Heritage of the Kakatiyas: Hanamkonda, Warangal, Palampet, Ghanpur
The Kakatiyas were the most powerful kings of Telangana during the twelfth and thirteenth centuries. The 200 or so years of their rule marks the highpoint in the prosperity, culture and art traditions of this part of the Deccan. Nowhere is this better seen than in the Thousand-Pillared Temple of Hanamkonda and the Ramappa Temple of Palampet, both of which preserve a profusion of elaborate carvings. Though the great Svayambhu Shiva temple in Warangal that served as a dynastic shrine for the Kakatiyas was later demolished, its four ceremonial entrance portals, or toranas, still stand, giving a glimpse into the imposing architecture of the era. That the Kakatiyas also invested in agriculture is evident from the vast reservoirs, or cheruvus, that they constructed, providing much needed water to local farmers in the past and down to the present day.

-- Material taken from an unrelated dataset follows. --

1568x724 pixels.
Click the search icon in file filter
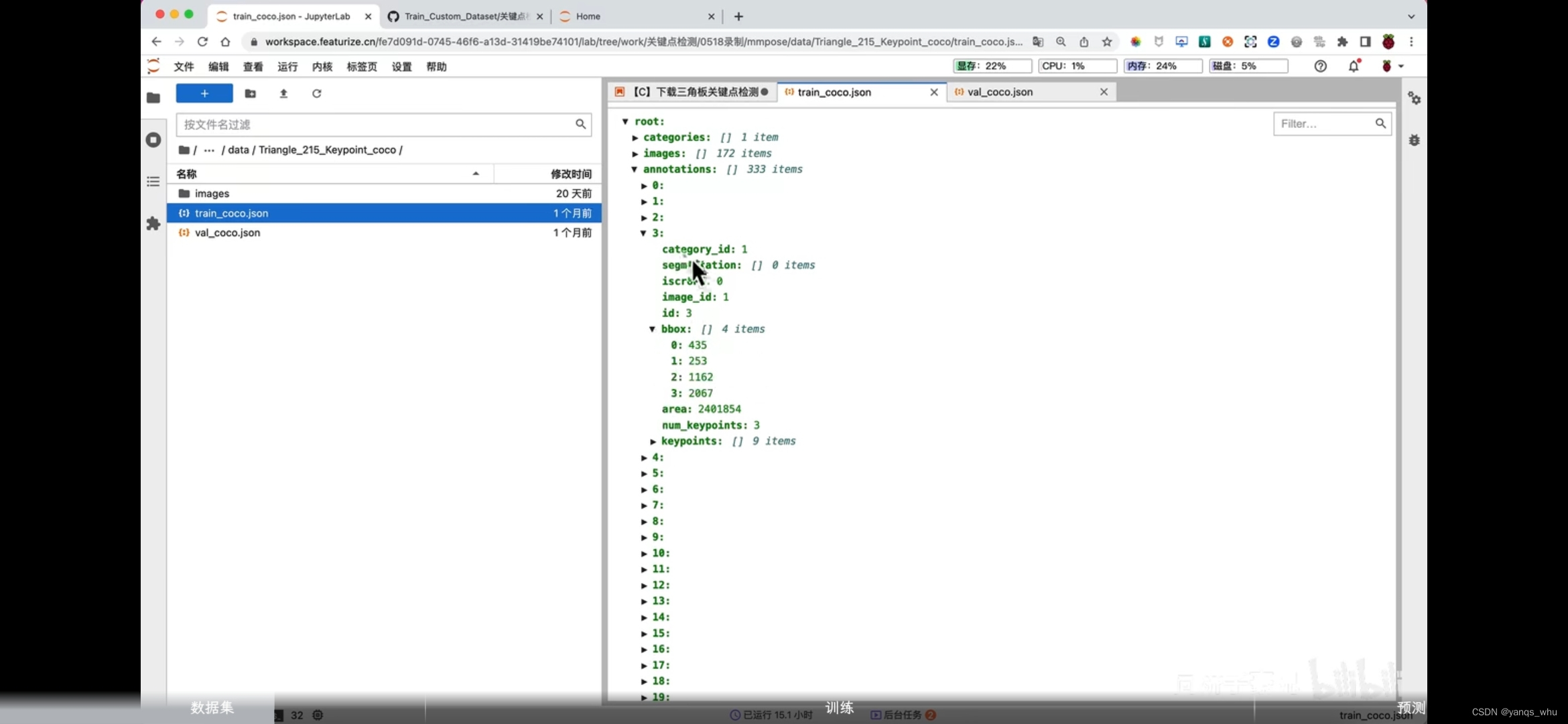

Authored by Phillip B. Wagoner, a specialist on the literature and art traditions of Telangana, and illustrated with specially commissioned photographs by Surendra Kumar, this guidebook is the first to describe the sites and monuments associated with the Kakatiyas, their contemporaries and successors in and around the twin cities of Hanamkonda-Warangal. Many of these locations are easily reachable as a day trip from Hyderabad and it is hoped that this guidebook will prove informative and serviceable to scholars and students, as well as to general visitors.
Phillip B. Wagoner
Phillip B. Wagoner is Professor of Art History and Archaeology at Wesleyan University, Connecticut, where he has taught since 1987. His research has encompassed architectural history, cultural history, numismatics, and Telugu historiographical writing. His books include Tidings of the King: A Translation and Ethnohistorical Analysis of the Rayavacakamu (Honolulu, 1993); Power, Memory, Architecture: Contested Sites on India’s Deccan Plateau, 1300-1600 (with Richard Eaton, Delhi, 2014); and the co-edited volume Palimpsests: Buildings, Sites, Time (Turnhout, 2017).